Pensions are a great thing if you work for the same company from 23 (right out of collage) until you retire at 65. How many reading this will work at the same company for 42 years though? For many the company you worked for is no more, others were laid off through no fault of their own. Most of the rest could stay at that first company in theory but there was a better opportunity that you had to not take (even if it turns out worse in hindsight). That doesn't leave very many to make it to retirement working for one company.
Then there is inflation. $5000/month for retirement sounds good now, but will it be when you actually get to retirement?
I wouldn't mind a defined pension. It's easier to plan for and also I think more efficient. With a 401k you have to save up a boatload of money just in case. If you live too long you may run out of money, if you don't live long, then you have a lot of money left. So it seems to me that it would be better to average it out over a lot of people. Pretty much the same as with health insurance where one people will need more, some people will need less so it's better to average out out over a large number of people.
The problem with opt-in annuities is that the seller charges a boatload to account for the risk of your longevity. I guess you would advise buying an annuity and stock in the annuity seller?
My chief complaint about semi-forced annuity purchases is that those that opt-out and retire without savings get back-stopped by the state anyway.
I tell everyone to figure out how much they need to live and put just enough in an annuity to give you that (rent, heat, food, insurance). The rest of your 401k (if anything!) is fun money.
Don't forget that you should have long term care insurance that covers a good nursing home (get this as soon as you retire when it is still cheap because odds are you will never need it).
With this plan you can outlive your savings and still have an okay life.
Just because something is regulated doesn’t mean it’s safe and definitely doesn’t mean it’s guaranteed. For example, US social security funds are solvent until 2035 according to our own government accounting[1].
It's not like it will disappear after 2035. Some adjustments have to be made like probably raising the retirement age but that doesn't mean that the system doesn't work.
Public pensions like the ones in Canada would be nice. From both the worker and government perspectives, they provide a lot of stability and can be planned for. Of course, it won't happen in the USA, I think, sounds too socialist for many people on the right.
What public pensions?
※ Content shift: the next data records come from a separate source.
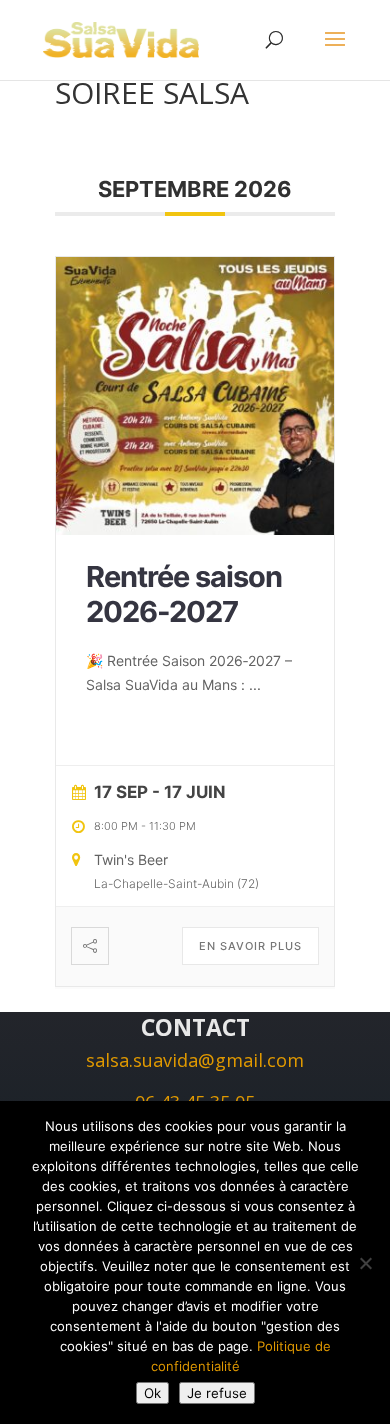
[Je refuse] (365, 1263)
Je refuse (217, 1393)
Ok (152, 1393)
Canada has the same setup as the US, and in fact, the US Social Security is a larger program per capita than Canada’s (I.e. high payouts).
We have basically three programs to provide income to retirees:
1) Canada Pension Plan, a worker-funded defined benefit pension managed by the government via an arms-length investment board.
2) Old Age Security, a guaranteed income program for everyone 65 and older.
3) Registered Retirement Savings Plan, an income tax sheltering program where you can contribute up to 18% of your income into registered accounts and have the contributions deducted from your taxable income. This gets drawn down during retirement for income.